Directions for this task - Output the data below in full, character for character.

Extracted data -
____________________

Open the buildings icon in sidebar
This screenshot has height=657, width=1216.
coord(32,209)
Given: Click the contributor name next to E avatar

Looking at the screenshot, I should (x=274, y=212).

____________________

Task result -
Open the buildings icon in sidebar
This screenshot has height=657, width=1216.
coord(32,209)
Given: Click the contributor name next to E avatar

Looking at the screenshot, I should (x=274, y=212).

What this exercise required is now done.